Working data:
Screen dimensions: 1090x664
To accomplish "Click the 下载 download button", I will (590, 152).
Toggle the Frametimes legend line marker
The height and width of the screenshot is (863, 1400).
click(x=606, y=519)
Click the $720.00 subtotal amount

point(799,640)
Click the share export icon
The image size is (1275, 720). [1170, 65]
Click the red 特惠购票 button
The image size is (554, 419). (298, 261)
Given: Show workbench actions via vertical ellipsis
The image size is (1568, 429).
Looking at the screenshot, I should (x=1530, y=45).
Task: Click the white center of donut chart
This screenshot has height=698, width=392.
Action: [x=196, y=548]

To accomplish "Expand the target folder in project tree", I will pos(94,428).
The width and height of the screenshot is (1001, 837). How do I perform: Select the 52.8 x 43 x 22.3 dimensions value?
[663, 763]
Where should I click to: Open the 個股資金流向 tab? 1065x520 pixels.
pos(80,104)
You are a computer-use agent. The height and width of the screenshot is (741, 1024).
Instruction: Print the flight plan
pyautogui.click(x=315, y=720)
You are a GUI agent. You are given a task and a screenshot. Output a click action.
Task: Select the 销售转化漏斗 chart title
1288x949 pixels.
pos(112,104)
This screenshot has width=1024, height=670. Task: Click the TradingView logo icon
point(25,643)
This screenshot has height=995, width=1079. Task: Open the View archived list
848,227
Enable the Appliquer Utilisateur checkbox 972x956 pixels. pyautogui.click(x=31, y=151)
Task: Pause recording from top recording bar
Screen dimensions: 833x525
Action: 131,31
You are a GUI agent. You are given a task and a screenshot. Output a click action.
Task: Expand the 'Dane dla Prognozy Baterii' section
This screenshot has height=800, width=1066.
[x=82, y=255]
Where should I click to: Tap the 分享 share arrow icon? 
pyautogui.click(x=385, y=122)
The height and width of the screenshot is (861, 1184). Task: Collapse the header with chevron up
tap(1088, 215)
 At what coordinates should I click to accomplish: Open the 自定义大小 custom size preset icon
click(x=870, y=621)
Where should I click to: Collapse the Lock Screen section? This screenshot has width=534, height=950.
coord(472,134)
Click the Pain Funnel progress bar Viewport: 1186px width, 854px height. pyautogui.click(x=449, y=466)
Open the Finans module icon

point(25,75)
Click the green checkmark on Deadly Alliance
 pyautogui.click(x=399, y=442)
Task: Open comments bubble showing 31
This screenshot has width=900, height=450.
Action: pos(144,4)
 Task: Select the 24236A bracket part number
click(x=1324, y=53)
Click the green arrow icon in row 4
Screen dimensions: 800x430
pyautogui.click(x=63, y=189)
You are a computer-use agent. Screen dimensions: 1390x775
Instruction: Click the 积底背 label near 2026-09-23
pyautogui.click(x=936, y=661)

Problem statement: Copy the records above, keeping each line identical.

Final answer:
Screen dimensions: 1090x664
To accomplish "Click the 下载 download button", I will (590, 152).
Toggle the Frametimes legend line marker
The height and width of the screenshot is (863, 1400).
click(x=606, y=519)
Click the $720.00 subtotal amount

point(799,640)
Click the share export icon
The image size is (1275, 720). [1170, 65]
Click the red 特惠购票 button
The image size is (554, 419). (298, 261)
Given: Show workbench actions via vertical ellipsis
The image size is (1568, 429).
Looking at the screenshot, I should (x=1530, y=45).
Task: Click the white center of donut chart
This screenshot has height=698, width=392.
Action: [x=196, y=548]

To accomplish "Expand the target folder in project tree", I will pos(94,428).
The width and height of the screenshot is (1001, 837). How do I perform: Select the 52.8 x 43 x 22.3 dimensions value?
[663, 763]
Where should I click to: Open the 個股資金流向 tab? 1065x520 pixels.
pos(80,104)
You are a computer-use agent. The height and width of the screenshot is (741, 1024).
Instruction: Print the flight plan
pyautogui.click(x=315, y=720)
You are a GUI agent. You are given a task and a screenshot. Output a click action.
Task: Select the 销售转化漏斗 chart title
1288x949 pixels.
pos(112,104)
This screenshot has width=1024, height=670. Task: Click the TradingView logo icon
point(25,643)
This screenshot has height=995, width=1079. Task: Open the View archived list
848,227
Enable the Appliquer Utilisateur checkbox 972x956 pixels. pyautogui.click(x=31, y=151)
Task: Pause recording from top recording bar
Screen dimensions: 833x525
Action: 131,31
You are a GUI agent. You are given a task and a screenshot. Output a click action.
Task: Expand the 'Dane dla Prognozy Baterii' section
This screenshot has height=800, width=1066.
[x=82, y=255]
Where should I click to: Tap the 分享 share arrow icon? 
pyautogui.click(x=385, y=122)
The height and width of the screenshot is (861, 1184). Task: Collapse the header with chevron up
tap(1088, 215)
 At what coordinates should I click to accomplish: Open the 自定义大小 custom size preset icon
click(x=870, y=621)
Where should I click to: Collapse the Lock Screen section? This screenshot has width=534, height=950.
coord(472,134)
Click the Pain Funnel progress bar Viewport: 1186px width, 854px height. pyautogui.click(x=449, y=466)
Open the Finans module icon

point(25,75)
Click the green checkmark on Deadly Alliance
 pyautogui.click(x=399, y=442)
Task: Open comments bubble showing 31
This screenshot has width=900, height=450.
Action: pos(144,4)
 Task: Select the 24236A bracket part number
click(x=1324, y=53)
Click the green arrow icon in row 4
Screen dimensions: 800x430
pyautogui.click(x=63, y=189)
You are a computer-use agent. Screen dimensions: 1390x775
Instruction: Click the 积底背 label near 2026-09-23
pyautogui.click(x=936, y=661)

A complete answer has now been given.